The project was conducted following three main Aims: i) we developed and implemented an integrated assembly-based computational pipeline to reconstruct genomes of unknown organisms from large-scale metagenomic datasets. This comprised also the screening and curation of around 10,000 metagenomes coming from publicly available repositories and their integration with new cohorts acquired in the host laboratory. This effort resulted also in the development of the curatedMetagenomicData package (Pasolli et al., Nature Methods, 2017); ii) the panel of extracted genomes was characterized phylogenetically and taxonomically. This was done through an improved version of the PhyloPhlAn software able to place the reconstructed genomes within the known microbial tree of life and to infer their phylogenetic relationship; iii) we started to integrate the large set of reconstructed genomes with the already available reference genomes. This still ongoing task aims to improve microbiome-based host condition prediction approaches and strain-level profiling methods. For the latter, we also developed the novel metagenomic strain identification tool StrainPhlAn (Truong et al., Genome Research, 2017).

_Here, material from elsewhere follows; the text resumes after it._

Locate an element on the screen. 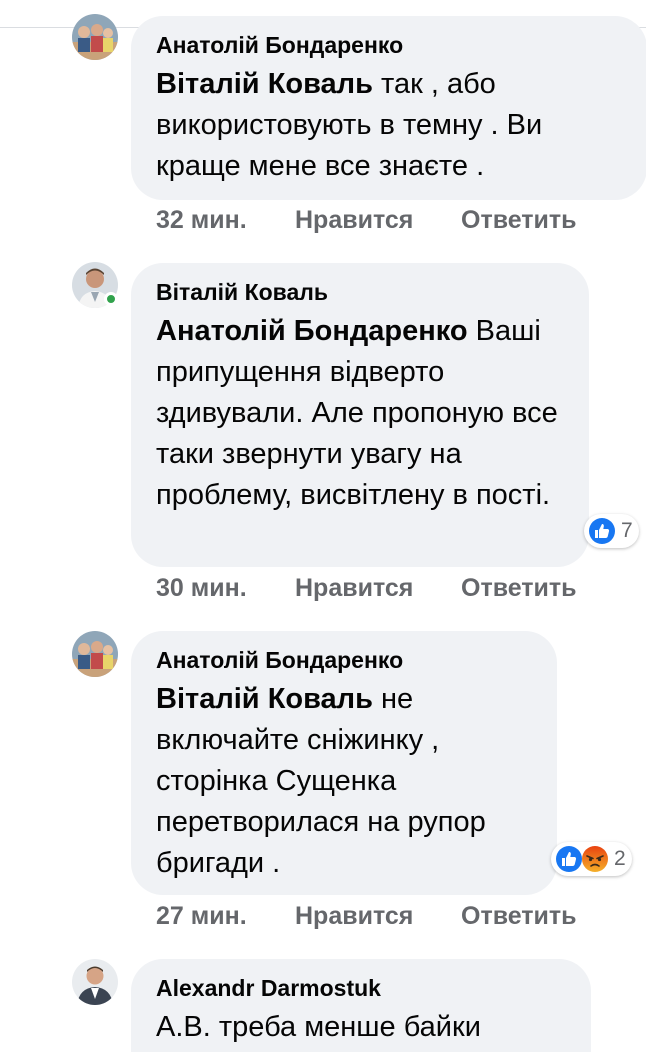  mention-link: Анатолій Бондаренко is located at coordinates (312, 331).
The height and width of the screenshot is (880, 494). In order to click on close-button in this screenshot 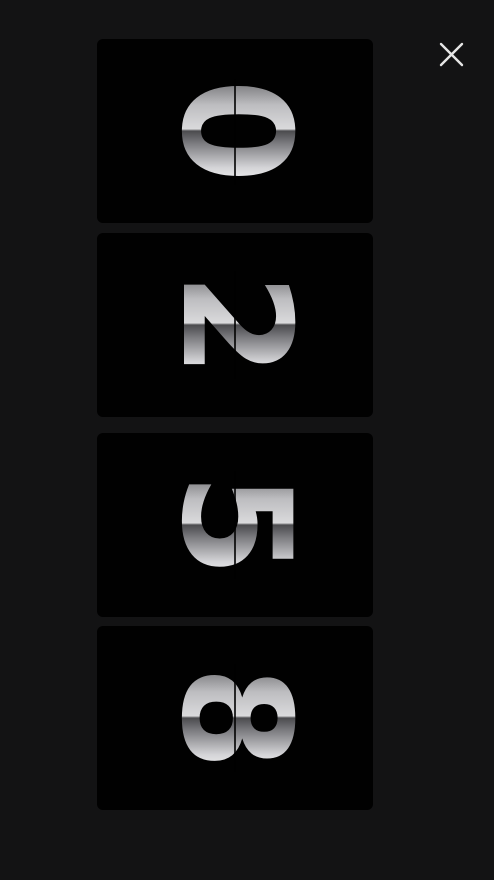, I will do `click(451, 55)`.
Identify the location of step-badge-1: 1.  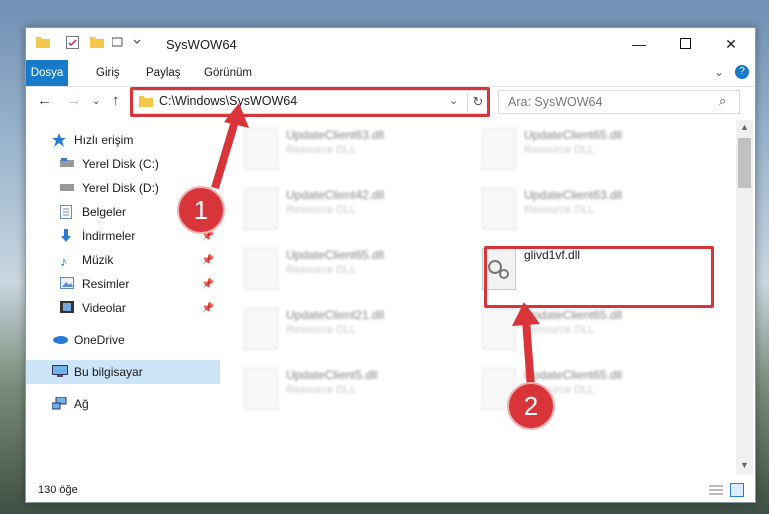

The developed pipeline was applied in multiple projects to answer to different biological relevant questions: i) we reconstructed bacterial and Eukaryotic genomes from a newly acquired cohort spanning 97 skin microbiomes associated with patients affected by psoriasis. We showed strain heterogeneity colonisation and functional variability providing the hypothesis of psoriatic niche-specic strain adaptation or selection (Tett, Pasolli, et al., npj Biofilms and Microbiomes, 2017); ii) we reconstructed genomes from a newly acquired cohort of mothers and infants from multiple body sites for a total of 216 metagenomes, providing evidence of vertical strain transmission at birth (Ferretti, Pasolli, et al., Cell Host & Microbe, 2018); iii) we conducted a large-scale metagenomics analysis from 1689 subjects for the characterization of Blastocystis in the human gut microbiome (Beghini*, Pasolli*, et al., ISME Journal, 2017); iv) we conducted a whole-genome epidemiology, characterisation, and phylogenetic reconstruction of 184 newly acquired Staphylococcus aureus strains in a paediatric hospital in Italy (Manara*, Pasolli*, Dolce* et al., Genome Medicine, 2018); v) we conducted a very large-scale analysis spanning body sites, ages, countries, and lifestyles. We reconstructed and characterized 154,723 genomes from a total of 9,428 metagenomes from 46 publicly available datasets in addition to a newly sequenced cohort from Madagascar. This resulted in the largest microbial catalogue of the human microbiome. We recapitulated 4,930 species-level genome bins (SGBs), 77% without genomes in public repositories, and annotated 2.85 M genes in SGBs, many associated with conditions including infant development or Westernization (Pasolli et al., Cell, 2019); vi) we extended the approach to non-human environments (Pinto et al., Genome Ann., 2017; Pinto et al., Genome Ann., 2018).
The objectives of the MSCA action have been fulfilled and exceeded from different points of view: i) the researcher Dr. Edoardo Pasolli has co-authored ten papers (in addition to other papers under review/preparation) in international journals, including four papers as (co-)first author in top journals (Cell, Nature Methods, ISME Journal, and Genome Medicine); 2) the researcher has successfully transitioned from developing machine learning methodologies to a more computational biology-focused research; 3) the researcher has strengthen his expertise in dissemination and communication capabilities thanks to his participation at multiple conferences and events; 4) the researcher has successfully transitioned from a postdoctoral to an independent position (as tenure-track assistant professor in Italy) in the EU system.